International pressure mounted against Venezuela's leader Nicolas Maduro on Sunday, with Washington vowing to "take action" after opposition efforts to bring humanitarian aid into the country descended into bloody chaos.
Self-declared interim president Juan Guaido called on the international community to consider "all measures to free" Venezuela after clashes at the border crossing left at least two people dead.
Guaido announced he would participate in Monday's Lima Group meeting of mostly Latin American countries in Bogota, and called on the international community to be prepared for "all possibilities" regarding Maduro.
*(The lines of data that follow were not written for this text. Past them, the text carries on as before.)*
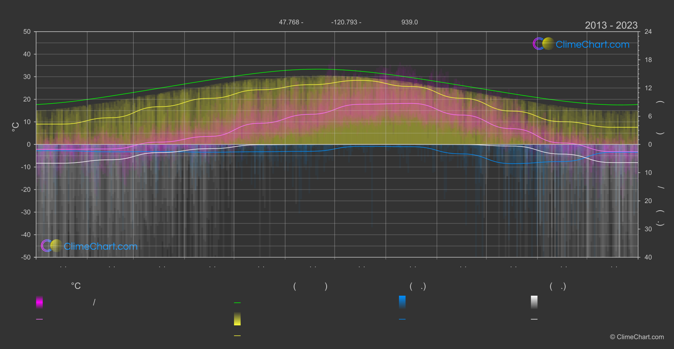The height and width of the screenshot is (349, 674).
Task: Click the © ClimeChart.com copyright text
Action: coord(637,337)
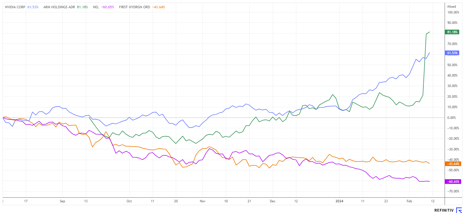Viewport: 465px width, 213px height.
Task: Click the Sep date axis label
Action: coord(62,201)
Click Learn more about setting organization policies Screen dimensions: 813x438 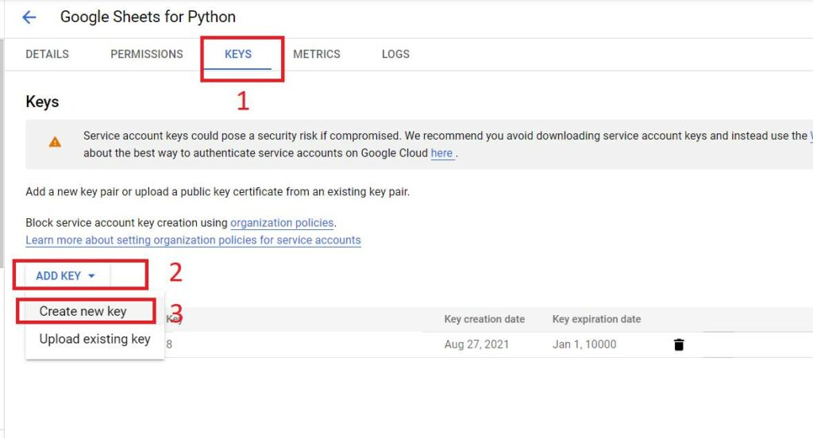click(193, 240)
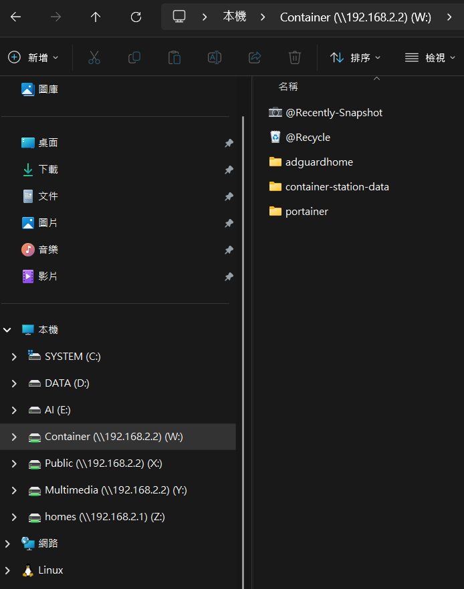Click the Delete trash can icon
Image resolution: width=464 pixels, height=589 pixels.
click(294, 57)
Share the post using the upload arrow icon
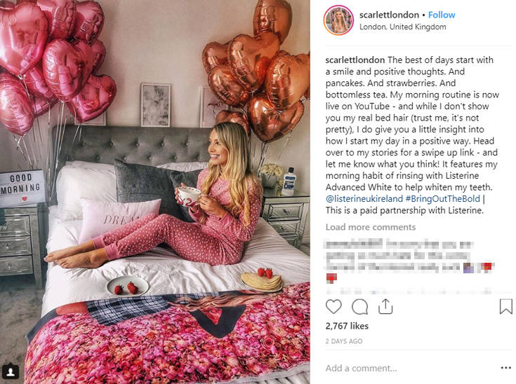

US Vice President Mike Pence will represent Washington at the meeting.
Secretary of State Mike Pompeo said the United States "will take action" as he condemned violence perpetrated by Maduro's "thugs." President Donald Trump has said that Washington is not ruling out armed action.
Humanitarian aid, much of it from the United States, has become the centerpiece of the standoff between Maduro and Guaido, the 35-year-old leader of Venezuela's National Assembly who declared himself interim president one month ago.
The country is gripped by a humanitarian crisis that has seen poverty soar during a prolonged recession and hyperinflation.
Maduro claims the aid is a smokescreen for a US invasion, and has ordered several crossings on Venezuela's borders with Colombia and Brazil closed.
Two people, including a 14-year-old boy, were killed in clashes Saturday with Venezuelan security forces that left more than 300 people wounded at various border posts.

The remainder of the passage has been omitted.